Several Dublin radio stations are under financial pressure and their viability might be threatened if new licences for Dublin are issued too speedily, Today FM has warned.
In an expression of interest to the Broadcasting Commission of Ireland (BCI) the station, owned by Scottish Radio Holdings, urges the commission to be cautious in awarding licences. It suggests the BCI give serious consideration to the "pace" at which licences are issued.
Despite these concerns, the station firmly believes there is room for three new radio services: indie rock, oldies and Irish traditional folk. Today FM is among 45 firms expressing interest in four new radio services for Dublin.
In its submission, Consortium Broadcasting, with links to East Coast Radio, suggests the BCI should license an oldies station and a classic rock station.
Reacting to concerns that new entrants could seriously damage recently licensed stations, NewsTalk's chief executive Mr Aidan Dunne said his station did not anticipate any such threat.
"We hope it could be a positive. Based on previous experience in Ireland, when local stations come on air it is the national stations that suffer. This could grow the market further in Dublin and widen the choice available.
"If you look at the narrow picture, new licences mean new competition. But if you look at the bigger picture it should mean growth for the local radio category at the expense of national services," he added.
Lite FM, Country 106 and NewsTalk now had 30 per cent of the Dublin market, he said. But he believed the lack of an effective listenership tracking system would pose a problem for new stations. A measurement system that could capture the wide diversity of services still eluded the radio industry, he said.

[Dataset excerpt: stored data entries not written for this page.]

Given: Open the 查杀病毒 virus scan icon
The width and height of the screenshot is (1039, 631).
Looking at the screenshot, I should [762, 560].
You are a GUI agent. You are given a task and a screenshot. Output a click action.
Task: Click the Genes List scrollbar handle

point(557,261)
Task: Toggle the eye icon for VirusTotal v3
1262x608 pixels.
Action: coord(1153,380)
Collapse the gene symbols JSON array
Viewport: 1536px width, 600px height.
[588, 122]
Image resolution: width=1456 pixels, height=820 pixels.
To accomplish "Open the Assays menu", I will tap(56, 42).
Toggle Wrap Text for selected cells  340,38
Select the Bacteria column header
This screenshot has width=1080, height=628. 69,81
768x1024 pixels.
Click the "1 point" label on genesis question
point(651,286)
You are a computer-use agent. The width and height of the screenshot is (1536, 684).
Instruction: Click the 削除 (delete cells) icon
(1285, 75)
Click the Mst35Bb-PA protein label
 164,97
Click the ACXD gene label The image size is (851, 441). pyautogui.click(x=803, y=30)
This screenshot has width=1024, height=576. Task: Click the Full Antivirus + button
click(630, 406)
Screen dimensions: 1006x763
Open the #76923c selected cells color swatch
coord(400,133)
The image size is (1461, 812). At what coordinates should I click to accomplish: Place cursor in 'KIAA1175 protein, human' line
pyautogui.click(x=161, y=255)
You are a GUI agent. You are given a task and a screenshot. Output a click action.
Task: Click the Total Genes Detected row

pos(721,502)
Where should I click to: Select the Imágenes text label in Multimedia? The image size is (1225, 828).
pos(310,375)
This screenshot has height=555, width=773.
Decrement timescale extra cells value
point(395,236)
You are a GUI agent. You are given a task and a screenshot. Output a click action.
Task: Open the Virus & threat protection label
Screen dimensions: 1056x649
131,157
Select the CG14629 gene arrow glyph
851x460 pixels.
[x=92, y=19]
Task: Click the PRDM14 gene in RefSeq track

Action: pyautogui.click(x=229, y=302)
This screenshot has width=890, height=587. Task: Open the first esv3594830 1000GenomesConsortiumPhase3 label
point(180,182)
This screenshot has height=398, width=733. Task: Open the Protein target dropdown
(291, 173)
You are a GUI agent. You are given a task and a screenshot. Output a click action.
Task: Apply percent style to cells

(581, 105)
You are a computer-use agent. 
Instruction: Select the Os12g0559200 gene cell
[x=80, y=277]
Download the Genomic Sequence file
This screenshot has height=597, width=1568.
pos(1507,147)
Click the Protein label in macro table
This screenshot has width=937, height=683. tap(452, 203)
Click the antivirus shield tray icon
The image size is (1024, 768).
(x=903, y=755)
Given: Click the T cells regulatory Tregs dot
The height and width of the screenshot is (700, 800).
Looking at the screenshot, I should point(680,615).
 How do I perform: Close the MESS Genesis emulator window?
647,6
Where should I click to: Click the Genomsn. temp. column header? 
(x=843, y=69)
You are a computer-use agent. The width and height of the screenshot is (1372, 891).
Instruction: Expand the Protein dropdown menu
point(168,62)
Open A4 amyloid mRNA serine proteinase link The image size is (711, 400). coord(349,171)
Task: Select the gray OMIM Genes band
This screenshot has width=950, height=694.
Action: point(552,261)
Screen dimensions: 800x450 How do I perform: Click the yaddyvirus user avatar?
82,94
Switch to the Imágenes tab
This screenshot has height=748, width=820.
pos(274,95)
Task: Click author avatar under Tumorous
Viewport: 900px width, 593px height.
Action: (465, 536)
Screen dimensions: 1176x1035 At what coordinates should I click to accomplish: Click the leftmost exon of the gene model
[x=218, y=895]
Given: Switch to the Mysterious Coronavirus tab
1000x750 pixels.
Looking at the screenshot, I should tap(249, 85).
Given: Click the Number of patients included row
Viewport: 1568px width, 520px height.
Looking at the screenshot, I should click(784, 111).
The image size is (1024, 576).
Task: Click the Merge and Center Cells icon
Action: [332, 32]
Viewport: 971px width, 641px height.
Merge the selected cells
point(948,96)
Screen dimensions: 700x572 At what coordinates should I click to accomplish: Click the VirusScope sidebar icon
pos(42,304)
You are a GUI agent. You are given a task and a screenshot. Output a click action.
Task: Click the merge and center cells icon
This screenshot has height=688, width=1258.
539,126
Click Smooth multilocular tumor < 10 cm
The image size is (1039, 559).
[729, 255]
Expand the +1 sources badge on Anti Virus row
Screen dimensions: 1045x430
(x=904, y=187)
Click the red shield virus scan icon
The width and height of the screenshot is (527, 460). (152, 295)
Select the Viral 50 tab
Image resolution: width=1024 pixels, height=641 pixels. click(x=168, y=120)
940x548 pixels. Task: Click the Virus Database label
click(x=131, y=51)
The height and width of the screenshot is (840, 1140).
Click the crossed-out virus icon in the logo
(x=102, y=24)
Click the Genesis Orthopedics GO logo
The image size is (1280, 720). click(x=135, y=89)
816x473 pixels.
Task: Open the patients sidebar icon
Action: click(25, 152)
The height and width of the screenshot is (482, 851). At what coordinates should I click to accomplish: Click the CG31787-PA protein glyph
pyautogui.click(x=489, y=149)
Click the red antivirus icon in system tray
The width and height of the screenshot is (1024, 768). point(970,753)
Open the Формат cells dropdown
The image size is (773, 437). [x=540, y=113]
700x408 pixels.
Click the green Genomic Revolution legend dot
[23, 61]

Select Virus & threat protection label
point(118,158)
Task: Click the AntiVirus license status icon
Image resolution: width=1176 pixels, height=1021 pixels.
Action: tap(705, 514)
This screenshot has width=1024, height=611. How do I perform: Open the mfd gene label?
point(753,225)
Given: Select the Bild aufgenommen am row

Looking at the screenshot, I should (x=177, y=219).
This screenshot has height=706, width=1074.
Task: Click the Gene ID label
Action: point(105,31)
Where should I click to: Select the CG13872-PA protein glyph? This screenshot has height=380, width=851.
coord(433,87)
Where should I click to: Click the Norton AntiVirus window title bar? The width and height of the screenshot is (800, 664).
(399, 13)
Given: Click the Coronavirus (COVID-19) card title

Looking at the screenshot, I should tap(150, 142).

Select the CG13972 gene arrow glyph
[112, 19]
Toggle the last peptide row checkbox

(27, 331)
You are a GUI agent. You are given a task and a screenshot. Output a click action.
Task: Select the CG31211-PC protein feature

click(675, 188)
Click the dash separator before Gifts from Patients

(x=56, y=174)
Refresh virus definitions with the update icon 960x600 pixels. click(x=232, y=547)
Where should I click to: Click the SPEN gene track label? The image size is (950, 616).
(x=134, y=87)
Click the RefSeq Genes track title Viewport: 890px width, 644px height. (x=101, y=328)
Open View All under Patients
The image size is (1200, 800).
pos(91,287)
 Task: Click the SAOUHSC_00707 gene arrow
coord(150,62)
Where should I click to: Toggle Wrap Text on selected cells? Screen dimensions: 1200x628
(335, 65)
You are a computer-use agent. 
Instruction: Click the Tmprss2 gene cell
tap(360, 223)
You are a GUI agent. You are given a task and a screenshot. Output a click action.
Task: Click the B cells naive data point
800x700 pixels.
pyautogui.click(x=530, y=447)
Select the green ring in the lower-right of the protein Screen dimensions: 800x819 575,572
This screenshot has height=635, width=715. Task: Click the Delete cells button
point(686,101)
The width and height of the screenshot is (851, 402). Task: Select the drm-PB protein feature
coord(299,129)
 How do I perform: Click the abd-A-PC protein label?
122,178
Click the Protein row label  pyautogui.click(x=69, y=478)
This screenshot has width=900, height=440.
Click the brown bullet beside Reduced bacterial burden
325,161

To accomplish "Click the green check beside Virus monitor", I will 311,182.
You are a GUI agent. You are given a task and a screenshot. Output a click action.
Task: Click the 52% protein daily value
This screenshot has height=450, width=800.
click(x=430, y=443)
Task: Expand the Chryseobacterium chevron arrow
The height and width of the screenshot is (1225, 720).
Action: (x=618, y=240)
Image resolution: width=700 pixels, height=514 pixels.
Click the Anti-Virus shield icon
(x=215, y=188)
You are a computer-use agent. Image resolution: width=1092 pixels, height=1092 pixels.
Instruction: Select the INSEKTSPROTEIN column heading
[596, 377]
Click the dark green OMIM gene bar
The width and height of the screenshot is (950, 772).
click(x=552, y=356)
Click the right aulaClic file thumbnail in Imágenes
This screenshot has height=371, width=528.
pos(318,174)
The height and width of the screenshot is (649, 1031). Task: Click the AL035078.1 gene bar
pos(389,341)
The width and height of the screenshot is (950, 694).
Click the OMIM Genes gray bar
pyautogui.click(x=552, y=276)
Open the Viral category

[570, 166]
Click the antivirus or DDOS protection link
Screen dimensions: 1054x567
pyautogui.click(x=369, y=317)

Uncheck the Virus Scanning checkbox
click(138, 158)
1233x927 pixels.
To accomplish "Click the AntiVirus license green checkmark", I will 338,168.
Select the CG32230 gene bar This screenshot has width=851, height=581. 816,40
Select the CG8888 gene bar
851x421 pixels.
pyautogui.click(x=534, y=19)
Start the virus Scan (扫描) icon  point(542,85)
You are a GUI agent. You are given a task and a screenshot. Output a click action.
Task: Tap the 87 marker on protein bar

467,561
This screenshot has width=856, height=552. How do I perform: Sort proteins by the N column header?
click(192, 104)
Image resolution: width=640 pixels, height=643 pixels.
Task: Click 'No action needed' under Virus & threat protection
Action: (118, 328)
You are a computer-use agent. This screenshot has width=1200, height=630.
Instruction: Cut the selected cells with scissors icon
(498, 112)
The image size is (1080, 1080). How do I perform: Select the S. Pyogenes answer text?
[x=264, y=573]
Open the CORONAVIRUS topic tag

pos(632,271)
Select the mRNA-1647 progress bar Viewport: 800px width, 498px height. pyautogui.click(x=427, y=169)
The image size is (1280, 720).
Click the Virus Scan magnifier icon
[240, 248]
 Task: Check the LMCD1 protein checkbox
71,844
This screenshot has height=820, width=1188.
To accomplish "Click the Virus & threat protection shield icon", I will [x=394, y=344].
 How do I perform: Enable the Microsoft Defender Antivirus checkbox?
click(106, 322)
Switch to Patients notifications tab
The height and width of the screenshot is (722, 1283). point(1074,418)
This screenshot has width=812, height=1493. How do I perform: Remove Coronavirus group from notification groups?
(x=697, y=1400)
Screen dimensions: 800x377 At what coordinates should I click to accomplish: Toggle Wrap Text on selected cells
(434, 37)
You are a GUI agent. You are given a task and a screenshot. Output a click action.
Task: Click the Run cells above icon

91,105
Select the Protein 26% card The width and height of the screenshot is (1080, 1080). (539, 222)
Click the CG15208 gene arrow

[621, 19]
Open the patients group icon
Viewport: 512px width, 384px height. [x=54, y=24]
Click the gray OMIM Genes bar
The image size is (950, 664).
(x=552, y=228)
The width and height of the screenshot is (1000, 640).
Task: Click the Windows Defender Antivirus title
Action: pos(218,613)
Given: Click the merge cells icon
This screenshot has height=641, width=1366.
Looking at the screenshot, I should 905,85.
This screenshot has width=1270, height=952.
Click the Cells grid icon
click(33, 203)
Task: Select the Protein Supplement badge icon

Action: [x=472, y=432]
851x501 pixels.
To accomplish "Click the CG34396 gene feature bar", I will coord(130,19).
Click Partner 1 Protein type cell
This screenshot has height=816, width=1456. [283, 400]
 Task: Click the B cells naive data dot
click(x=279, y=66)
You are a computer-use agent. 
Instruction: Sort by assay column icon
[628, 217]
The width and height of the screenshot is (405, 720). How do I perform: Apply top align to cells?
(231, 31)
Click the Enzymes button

Mr Sean Ashmore, chief executive of East Coast Radio, doubted the BCI would issue the four licences together. But he said new services should not necessarily have to meet the standard 20 per cent news/current affairs requirement. He said East Coast was proposing to the BCI to "bolt on" the two new services to its existing operations. "All the people involved in our proposal are radio people, so we don't have to start from scratch," he said.